**What you need to do**
Rewrite the data from the line with "This screenshot has height=791, width=1512." up to and including the last line, with the requests included, and add 31 to every number in the coordinates given as answers.

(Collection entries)
· · ·

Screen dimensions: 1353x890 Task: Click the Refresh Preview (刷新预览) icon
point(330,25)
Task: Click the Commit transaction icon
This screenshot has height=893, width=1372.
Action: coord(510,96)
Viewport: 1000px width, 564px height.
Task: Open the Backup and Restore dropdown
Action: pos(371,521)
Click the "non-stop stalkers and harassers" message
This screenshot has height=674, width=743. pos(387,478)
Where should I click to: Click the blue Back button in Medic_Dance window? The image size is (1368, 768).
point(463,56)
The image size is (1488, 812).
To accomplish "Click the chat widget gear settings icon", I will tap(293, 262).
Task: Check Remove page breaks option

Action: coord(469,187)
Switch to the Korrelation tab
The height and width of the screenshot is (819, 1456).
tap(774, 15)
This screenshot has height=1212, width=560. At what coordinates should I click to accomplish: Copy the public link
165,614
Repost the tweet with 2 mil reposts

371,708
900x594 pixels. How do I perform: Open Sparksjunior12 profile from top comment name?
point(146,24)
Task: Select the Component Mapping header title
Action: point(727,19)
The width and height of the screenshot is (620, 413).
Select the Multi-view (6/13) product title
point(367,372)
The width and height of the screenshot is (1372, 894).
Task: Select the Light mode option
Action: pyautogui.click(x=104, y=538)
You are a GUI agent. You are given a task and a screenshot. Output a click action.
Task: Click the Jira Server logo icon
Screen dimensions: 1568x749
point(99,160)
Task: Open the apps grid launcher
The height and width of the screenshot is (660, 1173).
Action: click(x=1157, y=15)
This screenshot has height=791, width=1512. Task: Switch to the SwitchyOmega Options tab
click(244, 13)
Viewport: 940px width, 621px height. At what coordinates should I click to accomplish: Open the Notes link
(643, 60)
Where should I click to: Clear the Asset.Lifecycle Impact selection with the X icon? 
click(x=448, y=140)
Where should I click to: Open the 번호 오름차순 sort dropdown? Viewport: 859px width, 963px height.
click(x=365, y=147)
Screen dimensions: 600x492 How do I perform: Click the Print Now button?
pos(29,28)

· · ·

**The answer**
This screenshot has height=791, width=1512. Task: Switch to the SwitchyOmega Options tab
click(275, 44)
Viewport: 940px width, 621px height. At what coordinates should I click to accomplish: Open the Notes link
(674, 91)
Where should I click to: Clear the Asset.Lifecycle Impact selection with the X icon? 
click(x=479, y=171)
Where should I click to: Open the 번호 오름차순 sort dropdown? Viewport: 859px width, 963px height.
click(x=396, y=178)
Screen dimensions: 600x492 How do I perform: Click the Print Now button?
pos(60,59)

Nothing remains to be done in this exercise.